NUMBER 695• 3 MARCH • EXPERIENCE OF A FOSTER CHILD
Being a foster child is often an experience fraught with distress and anxiety, emotionally and socially, due to the experience of loss, identity crisis, isolation, and separation from birth family, parents and siblings. Some children move between foster homes and must repeatedly establish new relationships or adjust to new situations. Contact with the family of origin may be irregular. However, some children are resilient, and this may be true for children in foster care (Rutter, 1990). Previous research has shown that foster care is difficult to carry out successfully (Berridge, 1998; Börjeson & Hĺkansson, 1990; Triseloitis, 1989). Studies of children’s experiences rendered in their own words have gradually been increasing in number. Initially, in Nordic research, they were retrospective (Guldborg et al., 1991; Koch & Koch, 1995). As pointed out by Hill (1997), few foster care studies have included interviews with children. This study is inspired by ideas of social research with children (James & Prout, 1990; Qvortrup, 1991) and by studies of foster care and adoption in Scandinavia (Andersson, 1995, 1998) as well as in the UK (Butler & Williamson, 1994; Thomas, et al., 1999). Inspiration also comes from the development of participatory research among children (Hill, 1997; Thomas & O’Kane, 1998; Thomas, 2000). This kind of research is guided by the view that children and young people are active subjects and are capable of forming judgements and making decisions at an early age; they are no less trustworthy in their accounts than are adults.

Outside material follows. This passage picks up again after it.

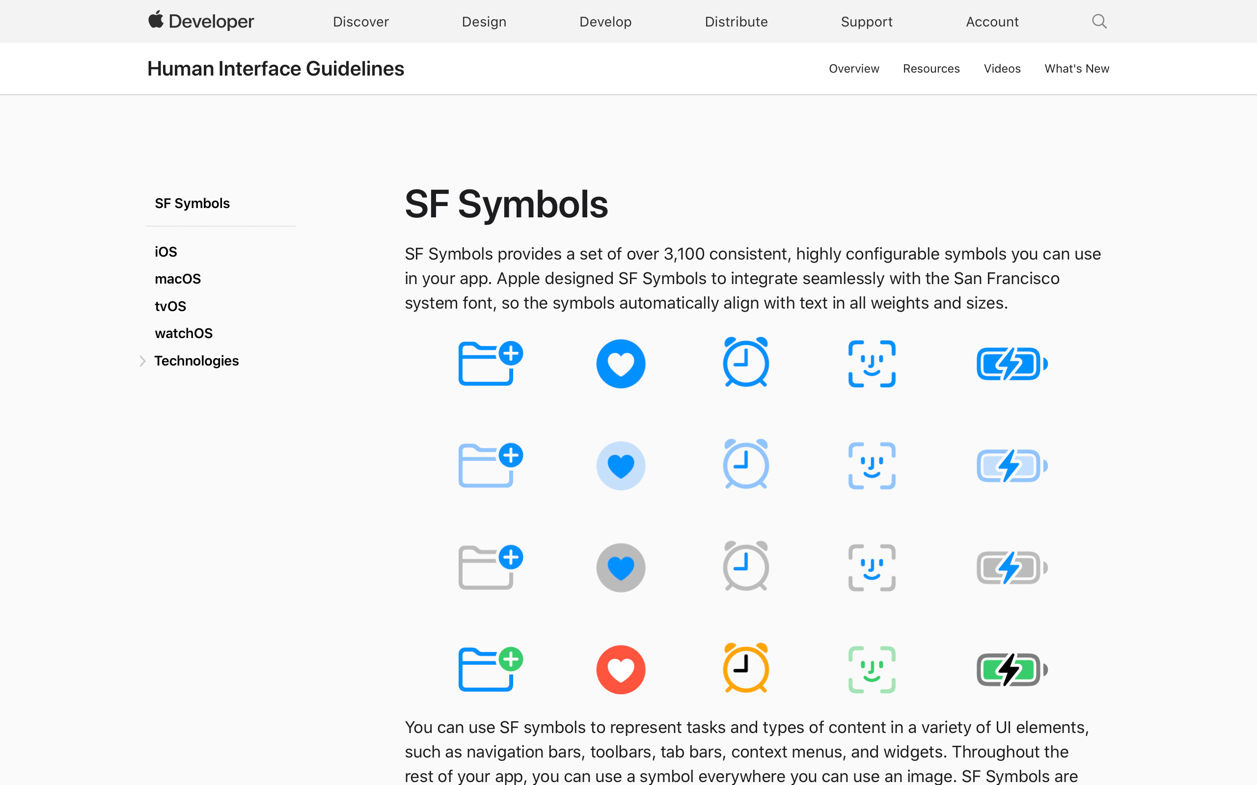
Task: Expand the Technologies section in sidebar
Action: 142,361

Findings relevant to this study suggest that children wish to have an influence on their own lives, to have a warm and stable relationship with at least one other person, and to experience honesty and trustworthiness from practitioners and carers. These three wishes are often absent in practice, according to the children and young people participating in the Nordic studies mentioned above, and call out for care, general human virtues, and cooperative practice on the part of service providers (Kristinsd6ttir, 1997).

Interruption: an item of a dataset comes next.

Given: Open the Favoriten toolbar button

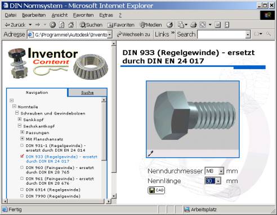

Several aspects of foster care research findings are widely debated. Researchers, however, have reached some consensus on indices that might signal well-being and quality of life. Some apply in general and others are specific. Four concepts related to foster care experience were identified to construct an interview guide in this study: conditions, quality of care, relationships with others, and autonomy Together, they comprise valid indicators of successful outcomes in foster care (Berridge, 1998). They seem to match accurately the reported experiences of foster children in studies. The foster child who fares well describes good conditions of upbringing, has experienced being cared for, has established mutual trust and relationship(s) with a significant other(s), has kept contact with his/her family of origin, and has established peer relationships. The child also experiences a feeling of autonomy and copes with daily life to the extent most people do.